Fisheries Secretary Richard Lochhead said:
"The scandal of dumped fish has shot up the agenda since we held our Discards Summit and revealed that around £40 million worth of marketable fish is thrown back into the North Sea every year. Working together we can come up with a solution which benefits everyone - fishermen, the environment, and consumers.
"This is a hugely exciting initiative using cutting edge technology that can make a substantial contribution to scientific data, fisheries management behaviour and discards reduction.
"We have selected seven vessels for the pilot and look forward to seeing the results of the trials. This project will enhance monitoring, control and observation capability and help deliver the confidence that the vast majority of our fishermens' actions are indeed responsible.
"Any discarding is a scandalous waste of a valuable and legitimate food resource and I am determined to support measures to ultimately eliminate such practices from the fishing industry both at home and abroad. Such wasteful and deliberate actions cannot be allowed to continue."
Louize Hill, Marine Policy Officer at WWF Scotland said:
"WWF has advocated the use of observers onboard fishing vessels for many years and it is therefore great to now see CCTV technology trialled on several Scottish boats. Using CCTV not only reduces the cost of observer programs considerably but moves from subjective to objective verifiable data. This is yet another tool in the box of measures being taken by the Scottish fleet to move the industry towards a sustainable future."

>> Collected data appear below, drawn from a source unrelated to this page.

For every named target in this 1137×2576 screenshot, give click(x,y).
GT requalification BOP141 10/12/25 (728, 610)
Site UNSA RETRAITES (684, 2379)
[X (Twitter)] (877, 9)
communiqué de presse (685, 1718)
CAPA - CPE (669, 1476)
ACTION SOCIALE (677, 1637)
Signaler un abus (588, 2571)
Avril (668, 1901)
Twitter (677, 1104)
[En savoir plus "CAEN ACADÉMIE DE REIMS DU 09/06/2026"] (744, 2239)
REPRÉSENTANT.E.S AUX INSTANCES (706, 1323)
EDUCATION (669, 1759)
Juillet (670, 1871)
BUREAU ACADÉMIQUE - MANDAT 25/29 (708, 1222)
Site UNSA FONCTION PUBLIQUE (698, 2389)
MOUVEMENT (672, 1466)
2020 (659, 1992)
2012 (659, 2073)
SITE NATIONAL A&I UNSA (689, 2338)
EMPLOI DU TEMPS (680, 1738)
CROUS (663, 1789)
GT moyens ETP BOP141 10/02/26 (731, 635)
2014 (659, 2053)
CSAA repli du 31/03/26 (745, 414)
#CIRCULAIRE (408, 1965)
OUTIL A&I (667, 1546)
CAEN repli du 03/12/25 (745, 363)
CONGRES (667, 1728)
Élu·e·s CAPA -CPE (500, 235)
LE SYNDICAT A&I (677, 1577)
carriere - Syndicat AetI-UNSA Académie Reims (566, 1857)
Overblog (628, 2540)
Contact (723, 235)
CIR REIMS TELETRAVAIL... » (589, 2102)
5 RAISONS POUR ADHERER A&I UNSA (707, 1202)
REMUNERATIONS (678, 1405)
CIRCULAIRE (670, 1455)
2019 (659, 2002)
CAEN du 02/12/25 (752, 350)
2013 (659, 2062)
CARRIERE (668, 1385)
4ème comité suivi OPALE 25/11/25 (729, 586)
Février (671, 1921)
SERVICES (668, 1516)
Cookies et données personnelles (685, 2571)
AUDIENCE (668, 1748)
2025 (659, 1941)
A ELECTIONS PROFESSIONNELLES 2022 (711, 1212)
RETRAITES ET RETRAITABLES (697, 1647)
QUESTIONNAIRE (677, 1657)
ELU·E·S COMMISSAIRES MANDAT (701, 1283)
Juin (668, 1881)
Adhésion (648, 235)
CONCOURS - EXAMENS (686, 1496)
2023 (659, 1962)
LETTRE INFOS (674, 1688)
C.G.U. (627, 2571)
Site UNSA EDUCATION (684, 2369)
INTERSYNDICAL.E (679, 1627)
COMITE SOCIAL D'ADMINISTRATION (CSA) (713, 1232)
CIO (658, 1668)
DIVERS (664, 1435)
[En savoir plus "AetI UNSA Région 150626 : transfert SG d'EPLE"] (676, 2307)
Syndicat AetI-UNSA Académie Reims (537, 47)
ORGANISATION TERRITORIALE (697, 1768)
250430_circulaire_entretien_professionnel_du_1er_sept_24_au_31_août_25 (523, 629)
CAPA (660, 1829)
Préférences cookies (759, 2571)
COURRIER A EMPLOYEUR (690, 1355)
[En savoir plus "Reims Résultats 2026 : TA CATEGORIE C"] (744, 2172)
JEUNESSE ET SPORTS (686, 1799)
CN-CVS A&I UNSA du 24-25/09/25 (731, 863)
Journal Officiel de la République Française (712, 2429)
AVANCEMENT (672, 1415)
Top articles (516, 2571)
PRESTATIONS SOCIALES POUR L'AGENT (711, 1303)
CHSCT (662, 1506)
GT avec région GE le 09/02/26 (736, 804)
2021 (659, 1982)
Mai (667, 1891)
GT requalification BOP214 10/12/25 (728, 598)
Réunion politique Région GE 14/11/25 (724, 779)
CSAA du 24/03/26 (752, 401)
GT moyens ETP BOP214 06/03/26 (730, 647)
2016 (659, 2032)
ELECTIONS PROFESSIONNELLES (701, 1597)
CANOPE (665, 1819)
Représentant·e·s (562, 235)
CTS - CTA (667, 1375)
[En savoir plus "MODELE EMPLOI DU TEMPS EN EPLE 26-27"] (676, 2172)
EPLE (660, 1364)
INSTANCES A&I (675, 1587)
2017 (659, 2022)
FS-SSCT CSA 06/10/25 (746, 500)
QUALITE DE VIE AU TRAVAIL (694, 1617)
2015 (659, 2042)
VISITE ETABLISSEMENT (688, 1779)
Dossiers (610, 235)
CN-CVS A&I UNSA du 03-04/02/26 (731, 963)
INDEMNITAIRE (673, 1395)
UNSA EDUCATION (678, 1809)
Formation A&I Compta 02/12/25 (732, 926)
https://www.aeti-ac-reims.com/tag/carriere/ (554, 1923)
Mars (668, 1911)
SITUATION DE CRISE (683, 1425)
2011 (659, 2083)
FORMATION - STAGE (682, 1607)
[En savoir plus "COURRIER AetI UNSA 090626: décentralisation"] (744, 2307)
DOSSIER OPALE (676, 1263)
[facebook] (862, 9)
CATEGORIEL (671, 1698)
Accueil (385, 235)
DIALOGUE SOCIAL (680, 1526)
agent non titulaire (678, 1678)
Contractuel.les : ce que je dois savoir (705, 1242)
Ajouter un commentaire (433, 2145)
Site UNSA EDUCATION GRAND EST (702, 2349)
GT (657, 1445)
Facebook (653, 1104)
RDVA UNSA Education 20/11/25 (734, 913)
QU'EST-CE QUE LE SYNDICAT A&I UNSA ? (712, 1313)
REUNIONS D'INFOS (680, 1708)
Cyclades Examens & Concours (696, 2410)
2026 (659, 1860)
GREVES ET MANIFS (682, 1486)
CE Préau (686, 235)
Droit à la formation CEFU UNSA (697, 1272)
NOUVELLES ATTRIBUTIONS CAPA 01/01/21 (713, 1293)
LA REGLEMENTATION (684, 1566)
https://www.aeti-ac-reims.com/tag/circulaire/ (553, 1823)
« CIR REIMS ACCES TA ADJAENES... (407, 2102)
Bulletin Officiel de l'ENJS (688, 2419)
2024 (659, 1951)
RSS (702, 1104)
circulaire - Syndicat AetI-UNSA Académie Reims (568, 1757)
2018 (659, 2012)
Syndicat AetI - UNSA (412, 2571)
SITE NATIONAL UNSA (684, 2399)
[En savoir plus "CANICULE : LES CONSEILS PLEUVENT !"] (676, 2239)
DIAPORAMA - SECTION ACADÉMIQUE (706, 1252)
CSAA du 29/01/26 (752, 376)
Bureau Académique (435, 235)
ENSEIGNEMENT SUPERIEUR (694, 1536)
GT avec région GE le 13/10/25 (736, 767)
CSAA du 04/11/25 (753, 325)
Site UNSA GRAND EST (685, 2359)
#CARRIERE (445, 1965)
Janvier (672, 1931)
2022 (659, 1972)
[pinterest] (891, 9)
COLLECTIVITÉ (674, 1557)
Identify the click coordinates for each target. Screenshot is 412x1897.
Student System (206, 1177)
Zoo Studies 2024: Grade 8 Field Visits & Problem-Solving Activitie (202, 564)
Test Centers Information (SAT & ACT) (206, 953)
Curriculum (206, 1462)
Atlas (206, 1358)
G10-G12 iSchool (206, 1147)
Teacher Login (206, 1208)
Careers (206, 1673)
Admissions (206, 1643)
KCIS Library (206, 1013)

John Buchan, skipper of the Fairline PD325, said:
"Our industry has nothing to hide and this initiative will help prove this and hopefully lead to increased quantities being available to land and not set aside as discarded quantities. It will also undoubtedly deliver an unquestionable confidence in the actions of Scottish fishermen and the selective gears that they are using."
Mike Park, executive chairman of the Scottish White Fish Producers Association, said:
"While some skippers see remote monitoring aboard vessels as a threat there are others that clearly see its merits, giving confidence to both the managers and the consumers.
"We now live in a world where confidence of source is a prominent pillar of the supply chain. The catching sector has to respond according to those requirements".
The main aim of the pilot project are:
- To ascertain if it can be used as an effective tool to provide reliable catch/discard observation data
- To establish if it can incentivise fishermen to comply with fisheries management systems and stock conservation initiatives
- To ascertain if it can be used as an effective enhancement to current monitoring and control capabilities particularly with reference to mis-reporting and compliance with discarding bans
- To supplement the work of the Conservation Credits Steering Group (CCSG) in finding further innovative ways to reduce cod mortality
There are a number of reasons why fishermen currently have to discard large amounts of marketable fish, particularly North Sea cod. One important reason is the mismatch between the quota available for North Sea cod and the increased abundance of the stock, particularly the abundance of marketable fish (ie fish above the minimum landing size).
In the North Sea 45 per cent of cod caught last year was discarded (i.e. 21.8k tonnes out of total removals of 48.7k tonnes) - according to last month's ICES advice; 50 per cent of West of Scotland haddock "caught in recent years" (ICES wording) is discarded; 94 per cent of the one-year old North Sea cod that is caught is discarded: and 35 per cent of the North Sea plaice that was caught in 2008 was discarded.